A juicio de este experto, la tecnología de «cadena de bloques» o «blockchain» se encontraba «en cuarentena» a pesar de que en los últimos años han surgido iniciativas y proyectos que lo aplicaban a diversos ámbitos. «El hecho de que una empresa así se lance a su uso puede propiciar que otras muchas sigan la estela. Muchos proyectos estaban agazapados y, ahora, bajo el impulso de Facebook pueden atreverse a lanzarlo», sostiene.

«Aún es pronto para poder valorar con seguridad el éxito que pueda tener Libra, lo que sí es seguro es que el punto de partida es mucho más favorable que el de otras criptomonedas por la facilidad de acceso que Facebook puede dar a sus usuarios»
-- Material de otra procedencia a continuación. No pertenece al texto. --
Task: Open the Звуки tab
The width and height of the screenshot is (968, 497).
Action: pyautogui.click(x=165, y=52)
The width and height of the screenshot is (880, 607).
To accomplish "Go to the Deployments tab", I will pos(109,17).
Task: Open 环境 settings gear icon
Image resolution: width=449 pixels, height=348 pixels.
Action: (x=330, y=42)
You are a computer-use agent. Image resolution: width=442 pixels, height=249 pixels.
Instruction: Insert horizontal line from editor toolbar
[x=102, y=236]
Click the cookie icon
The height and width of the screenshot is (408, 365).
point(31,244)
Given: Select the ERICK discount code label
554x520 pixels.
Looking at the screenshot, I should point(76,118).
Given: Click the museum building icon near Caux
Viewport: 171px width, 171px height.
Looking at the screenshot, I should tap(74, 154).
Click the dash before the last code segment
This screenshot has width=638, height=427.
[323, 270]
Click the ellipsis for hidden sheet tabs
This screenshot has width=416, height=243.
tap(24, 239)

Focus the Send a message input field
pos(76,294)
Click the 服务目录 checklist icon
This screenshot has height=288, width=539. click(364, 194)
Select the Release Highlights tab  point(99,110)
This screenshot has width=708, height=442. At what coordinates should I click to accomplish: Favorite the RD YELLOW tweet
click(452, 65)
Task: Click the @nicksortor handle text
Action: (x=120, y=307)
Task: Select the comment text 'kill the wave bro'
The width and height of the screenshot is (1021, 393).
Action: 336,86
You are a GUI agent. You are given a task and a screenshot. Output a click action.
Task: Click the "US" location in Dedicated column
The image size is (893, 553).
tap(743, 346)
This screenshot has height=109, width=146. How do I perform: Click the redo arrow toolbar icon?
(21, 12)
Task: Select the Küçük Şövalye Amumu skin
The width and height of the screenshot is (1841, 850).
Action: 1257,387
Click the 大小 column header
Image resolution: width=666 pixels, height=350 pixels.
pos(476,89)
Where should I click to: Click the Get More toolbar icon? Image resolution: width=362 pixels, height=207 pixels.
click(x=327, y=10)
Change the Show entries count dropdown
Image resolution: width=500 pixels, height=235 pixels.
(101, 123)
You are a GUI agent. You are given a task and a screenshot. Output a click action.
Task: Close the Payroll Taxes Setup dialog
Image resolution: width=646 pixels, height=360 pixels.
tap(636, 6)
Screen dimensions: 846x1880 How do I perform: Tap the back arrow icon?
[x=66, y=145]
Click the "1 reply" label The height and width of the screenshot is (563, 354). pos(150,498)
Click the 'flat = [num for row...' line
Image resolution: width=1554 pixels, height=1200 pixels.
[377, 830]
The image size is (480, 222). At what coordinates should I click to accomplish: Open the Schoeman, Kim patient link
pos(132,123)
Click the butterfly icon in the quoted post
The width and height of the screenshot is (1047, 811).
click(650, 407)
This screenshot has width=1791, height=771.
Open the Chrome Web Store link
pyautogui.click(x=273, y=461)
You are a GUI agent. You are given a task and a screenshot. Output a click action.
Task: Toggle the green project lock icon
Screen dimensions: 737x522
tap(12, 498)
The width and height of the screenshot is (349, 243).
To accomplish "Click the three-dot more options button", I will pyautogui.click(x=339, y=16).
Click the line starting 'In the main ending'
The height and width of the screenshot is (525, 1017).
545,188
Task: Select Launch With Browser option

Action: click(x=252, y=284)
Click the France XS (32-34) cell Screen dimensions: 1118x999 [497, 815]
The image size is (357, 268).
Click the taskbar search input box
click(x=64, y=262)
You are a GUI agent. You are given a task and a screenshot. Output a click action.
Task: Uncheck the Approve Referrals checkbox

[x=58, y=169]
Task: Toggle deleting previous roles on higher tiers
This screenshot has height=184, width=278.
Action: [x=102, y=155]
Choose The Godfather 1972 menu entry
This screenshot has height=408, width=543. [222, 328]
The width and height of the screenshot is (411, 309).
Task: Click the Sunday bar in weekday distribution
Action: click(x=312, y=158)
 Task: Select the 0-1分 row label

«Aún es pronto para poder valorar con seguridad el éxito que pueda tener Libra, lo que sí es seguro es que el punto de partida es mucho más favorable que el de otras criptomonedas por la facilidad de acceso que Facebook puede dar a sus usuarios y por la cantidad de empresas importantes que, desde su inicio, van a participar del consorcio creado alrededor de Libra (Mastercard, Visa, Paypal, Ebay, Spotify, Vodafone o Uber, entre otros), el hecho de que estas empresas la acepten como medio de pago desde su nacimineto, sin duda puede ayudar a su expansión», explica a este diario Joaquín Muñoz, jurista digital en Ontier.

Además, el hecho de que Libra sea un stablecoin un tipo de activo, con baja volatilidad con valor asentado en el dólar, supone que el usuario medio, reticente a comprar otras criptomonedas como el bitcoin, precisamente por su alta volatividad e incertidumbre, «se sienta más cómodo» adquiriendo “libras”. A su juicio, un aspecto fundamental que puede incidir en su futuro éxito es que puede estar en la competencia que encuentre Libra en otros tokens o monedas digitales que próximamente lanzarán otras empresas como Google o Amazon ya que «si el efecto para el usuario es el mismo que si paga con dinero de curso legal, sin encontrar un valor añadido en forma de descuentos o servicios, puede que no encuentre incentivo en hacer el cambio a este tipo de divisa».